Doch auch diese Dinge werden wiederum wahrgenommen, jegliche Attribute, die erfahrbar sind und beobachtet werden können, lassen deutlich erkennen, dass da eine tiefere Instanz von Beobachtung/Gewahrsein ist. In letzter Instanz können wir es nicht beschreiben, nicht ergreifen, nicht wahrnehmen... es ist völlig unbewusst!
Doch gerade, weil es in keiner Weise wahrnehmbar ist, liegt im Nicht-Erkennen die höchste Erkenntnis. Du bist, ohne zu sein!
Wenn diese Erfahrung augenblickliche intime und durchdringende Erkenntnis ist, dann geschieht Befreiung. Leben geht danach weiter wie bisher auch mit allem was dazu gehört, aber der Ausdruck dieser Erkenntnis im Körper-Geist-System kann ein tiefer Frieden und Angstlosigkeit sein.
Wir verlieren die Angst vor unserer Sterblichkeit, weil da Gewissheit ist, dass wir das sind, was wir sind ohne zu sein, was wir dachten das wir sind.

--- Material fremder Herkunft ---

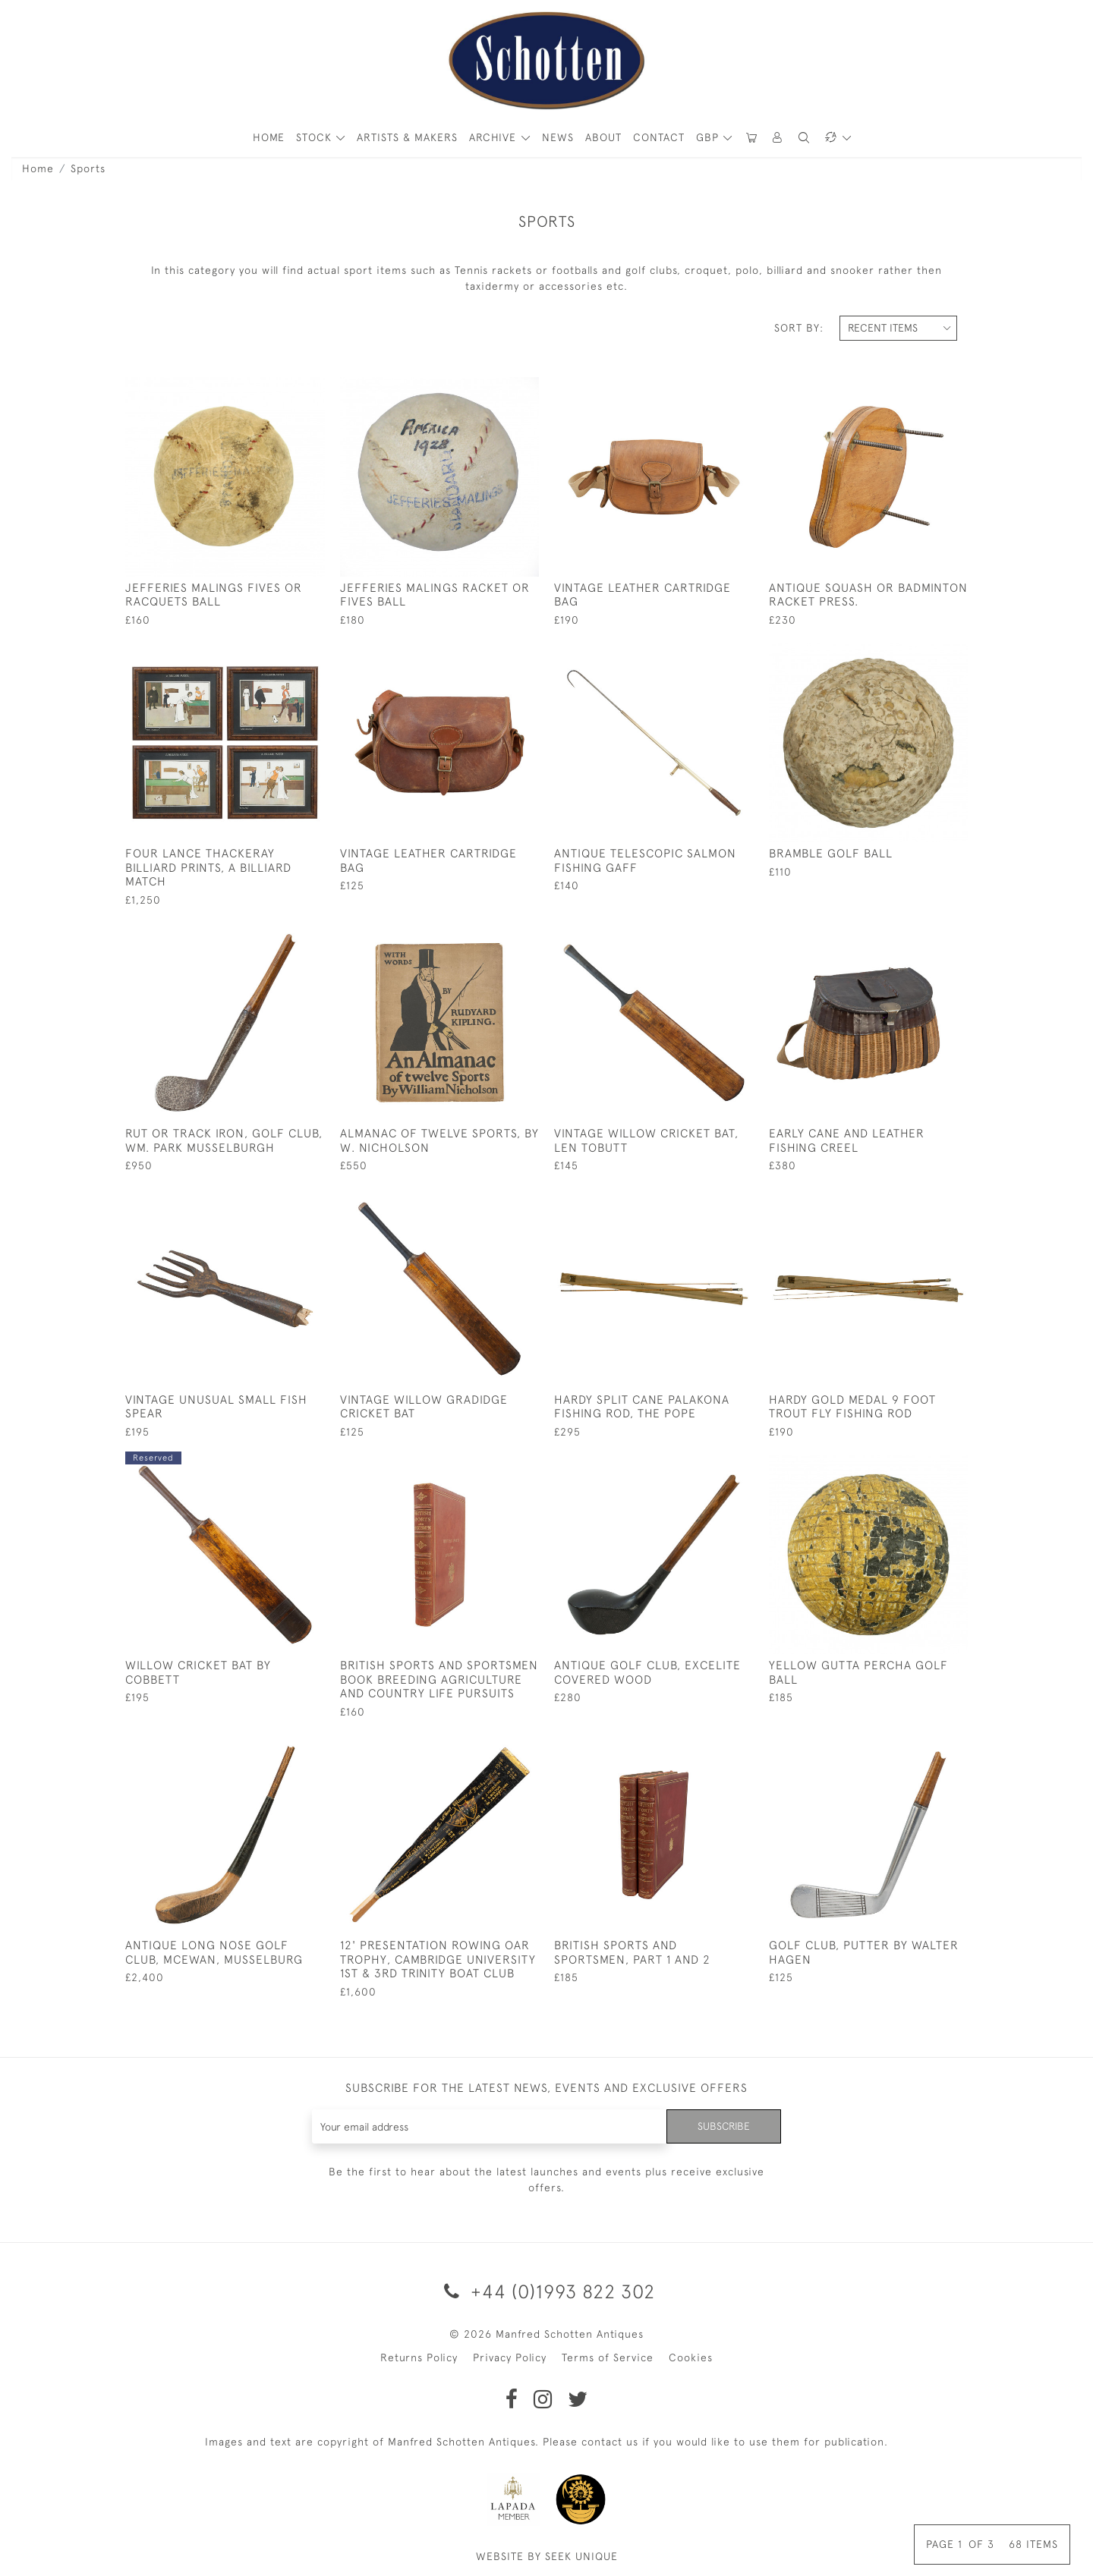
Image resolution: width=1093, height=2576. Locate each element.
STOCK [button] (315, 137)
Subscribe (723, 2126)
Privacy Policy (509, 2357)
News (558, 137)
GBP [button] (709, 137)
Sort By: (799, 328)
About (603, 137)
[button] (778, 138)
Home (38, 168)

Am Ende geht es darum, mit "leeren Händen zum Marktplatz zurück zu kehren" und das Gleichgewicht, zwischen Herz und Hirn zu bewahren. Doch gibt es niemanden, der das tun oder lassen könnte. Es ist einfach das was von Augenblick zu Augenblick geschieht: Leben im freien Fall.